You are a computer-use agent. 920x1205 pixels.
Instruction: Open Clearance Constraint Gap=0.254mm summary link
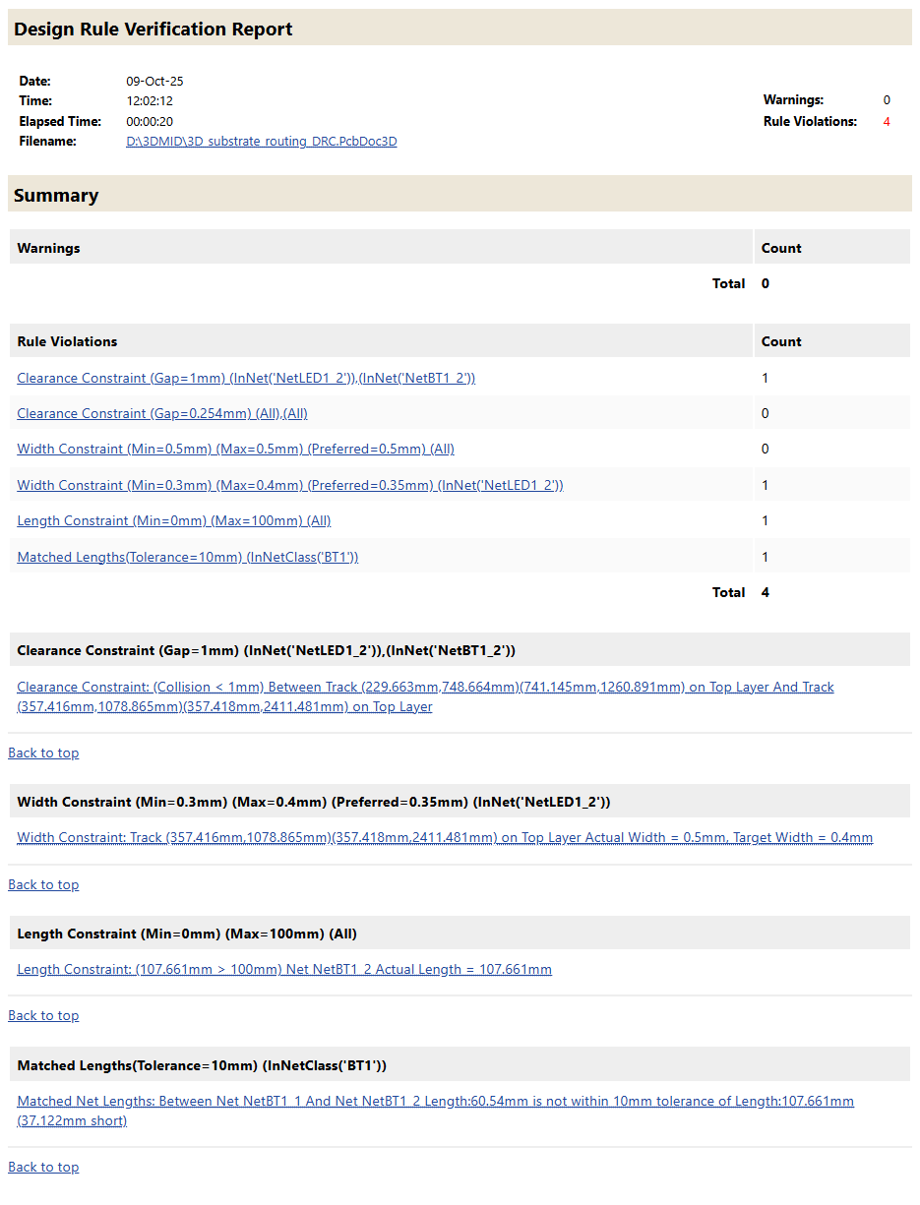(162, 413)
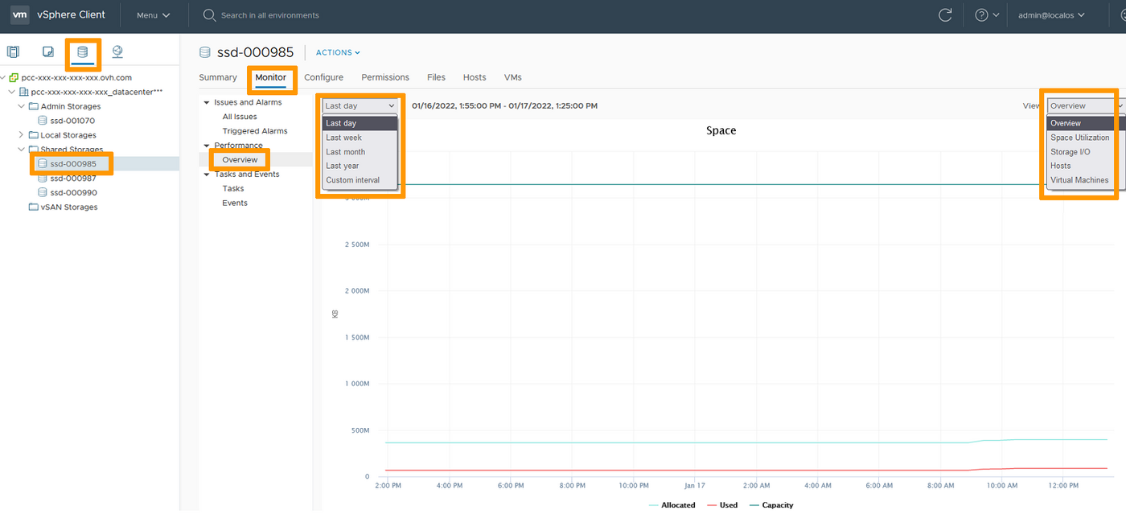Screen dimensions: 1126x514
Task: Click the Storage inventory icon
Action: point(83,51)
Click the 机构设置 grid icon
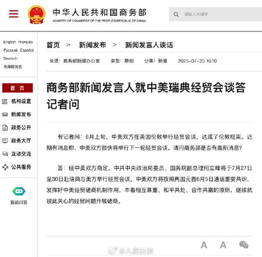The image size is (262, 257). coord(5,101)
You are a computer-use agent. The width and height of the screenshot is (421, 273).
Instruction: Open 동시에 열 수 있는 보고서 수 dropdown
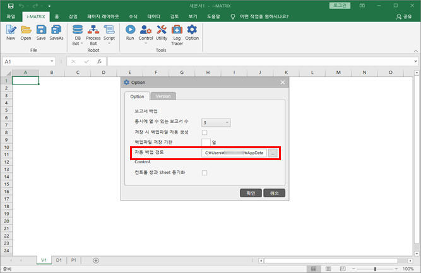tap(216, 122)
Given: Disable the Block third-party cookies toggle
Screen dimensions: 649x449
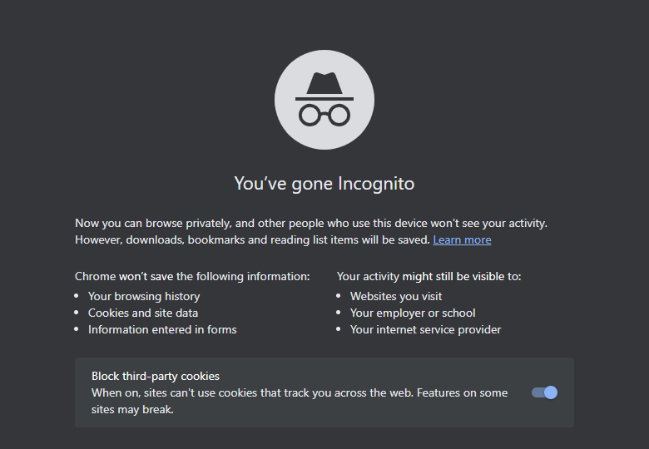Looking at the screenshot, I should pyautogui.click(x=544, y=392).
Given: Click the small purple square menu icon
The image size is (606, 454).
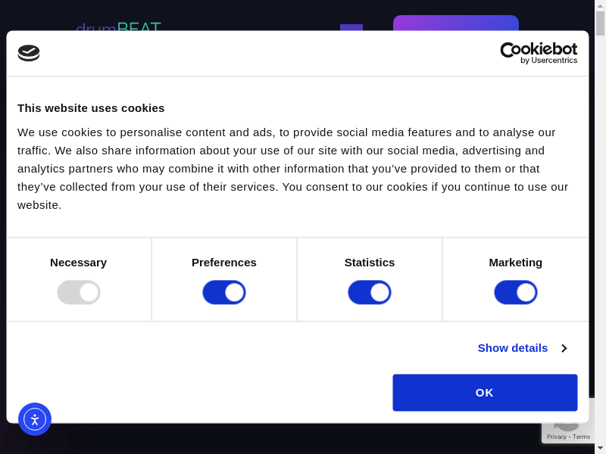Looking at the screenshot, I should tap(351, 27).
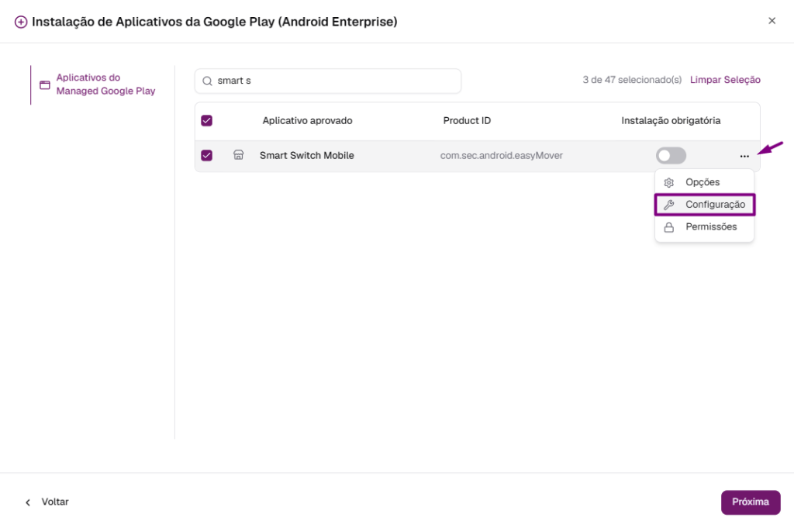Select Opções from the dropdown menu
This screenshot has width=794, height=528.
704,182
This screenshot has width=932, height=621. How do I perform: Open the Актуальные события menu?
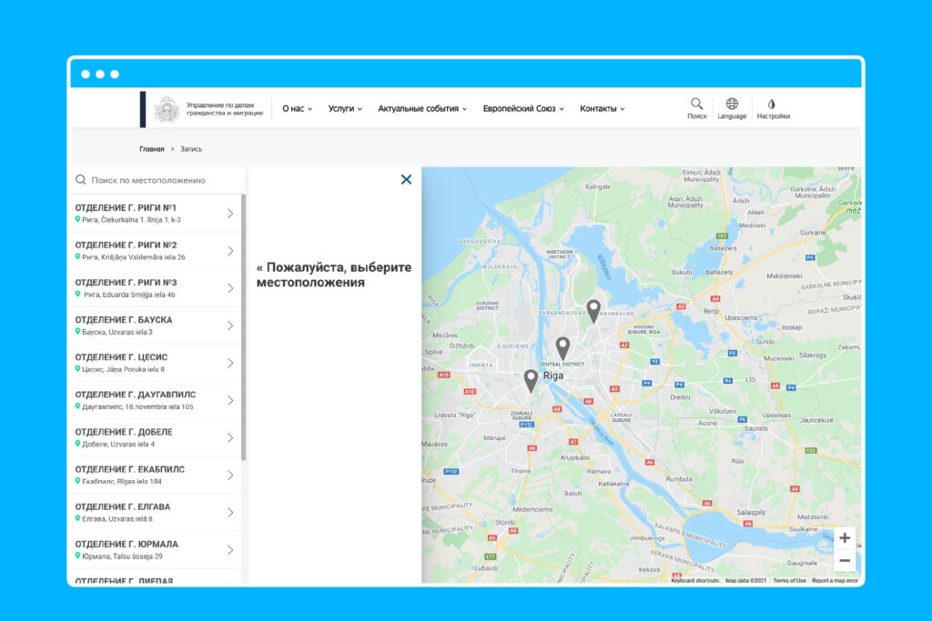pos(422,109)
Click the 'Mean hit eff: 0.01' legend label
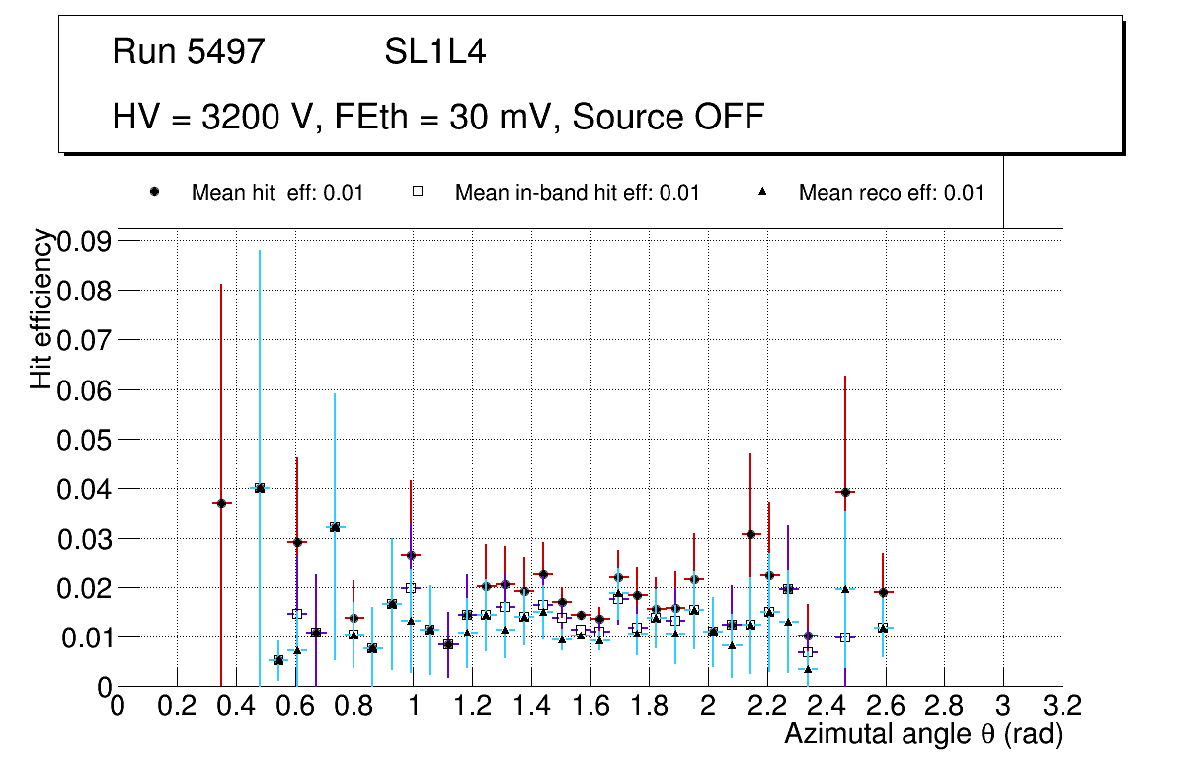1181x763 pixels. [277, 193]
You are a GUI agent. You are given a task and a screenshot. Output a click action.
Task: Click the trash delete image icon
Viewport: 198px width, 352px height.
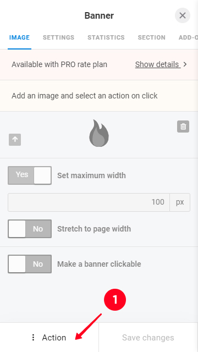click(183, 127)
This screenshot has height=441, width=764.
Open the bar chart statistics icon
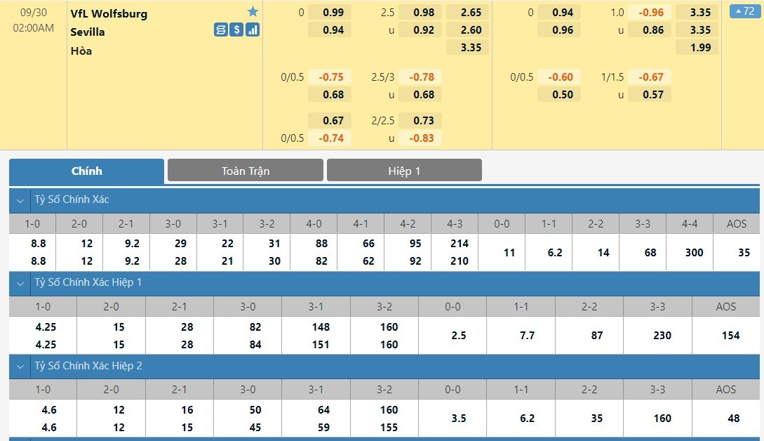(253, 30)
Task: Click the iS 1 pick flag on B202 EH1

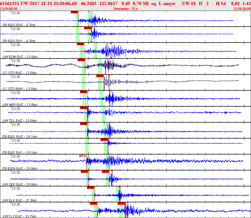Action: (x=87, y=28)
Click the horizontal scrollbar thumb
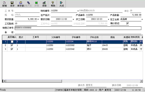The image size is (145, 92). point(34,81)
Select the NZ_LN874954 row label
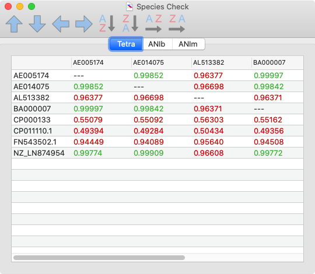Screen dimensions: 315x274 tap(39, 153)
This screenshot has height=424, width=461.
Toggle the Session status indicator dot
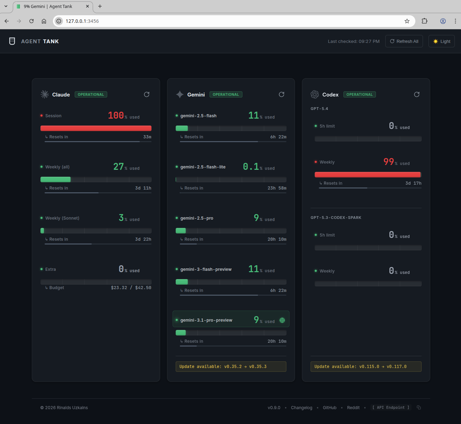pos(42,116)
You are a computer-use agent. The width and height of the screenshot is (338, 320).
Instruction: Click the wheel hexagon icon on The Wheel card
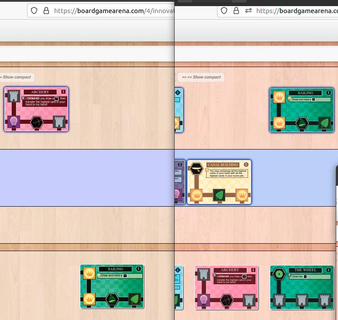click(279, 274)
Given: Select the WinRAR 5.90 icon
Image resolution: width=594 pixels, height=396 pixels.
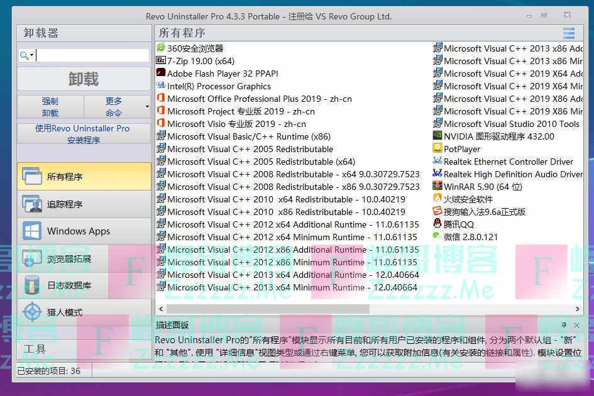Looking at the screenshot, I should pyautogui.click(x=437, y=186).
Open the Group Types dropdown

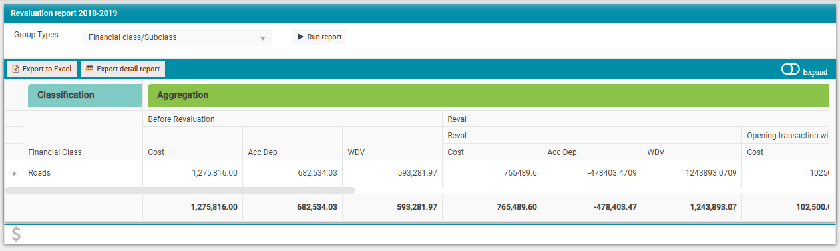pos(178,37)
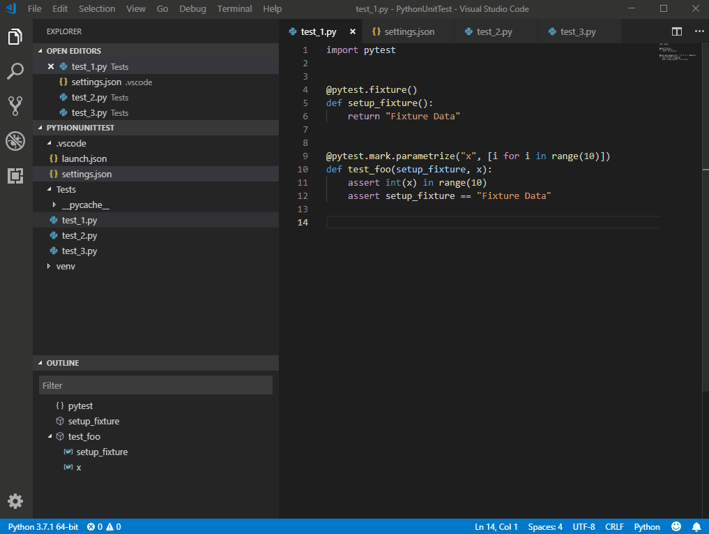Open the Manage gear icon

[15, 501]
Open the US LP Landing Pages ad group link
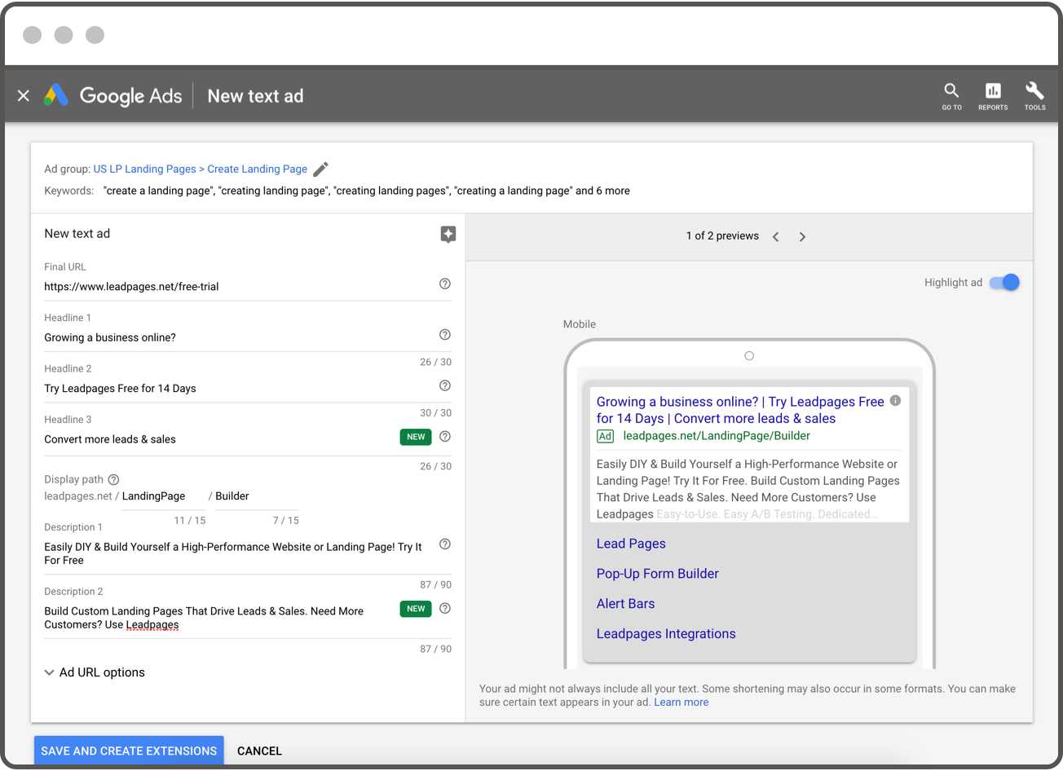This screenshot has width=1063, height=771. (145, 169)
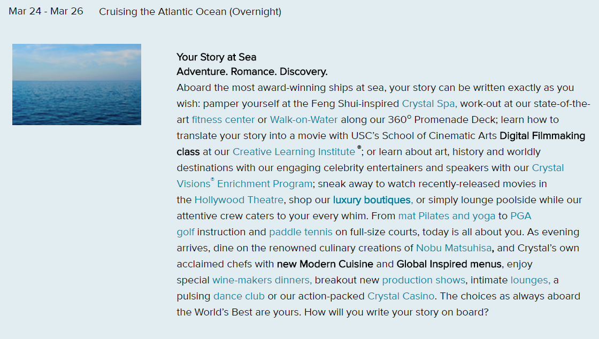This screenshot has height=339, width=599.
Task: Click the production shows link
Action: [424, 280]
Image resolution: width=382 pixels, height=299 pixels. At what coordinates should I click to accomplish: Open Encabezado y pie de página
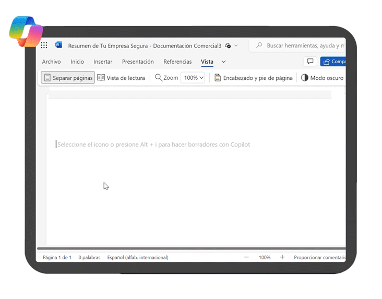(x=254, y=78)
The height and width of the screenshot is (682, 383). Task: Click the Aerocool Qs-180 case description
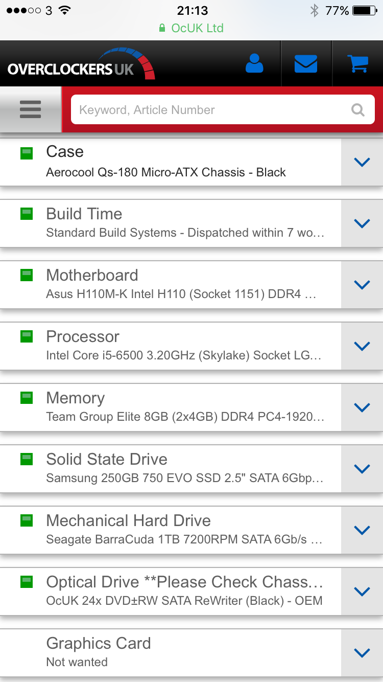[166, 172]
· · · · ·
DESCRIPTION OF THE TASK - Every line of the records above where the string "agent" is found should be copied.

SOLVED PROBLEM -
You are a computer-use agent. 920x1205 pixels.
You are a computer-use agent. The width and height of the screenshot is (421, 273).
You are a GUI agent. You are given a task and a screenshot. Output a click action.
You are a computer-use agent. The width and height of the screenshot is (338, 320).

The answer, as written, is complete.